List every line of the listing below that contains the string "Task", matching its capitalization exactly.

§ Excerpted records:
╭──

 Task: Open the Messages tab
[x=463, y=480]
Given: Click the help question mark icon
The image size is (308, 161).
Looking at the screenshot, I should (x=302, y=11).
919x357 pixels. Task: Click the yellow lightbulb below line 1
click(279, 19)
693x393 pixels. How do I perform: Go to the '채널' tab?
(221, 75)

╰──
╭──

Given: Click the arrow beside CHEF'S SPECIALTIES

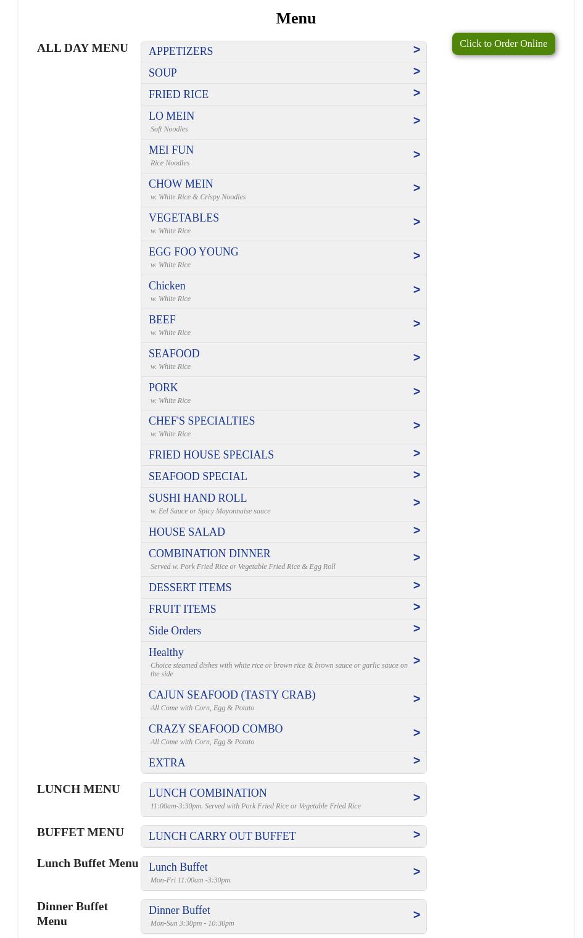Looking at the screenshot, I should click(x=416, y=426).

╰──

§ Final result:
 Task: Open the Messages tab
919x357 pixels. Task: Click the yellow lightbulb below line 1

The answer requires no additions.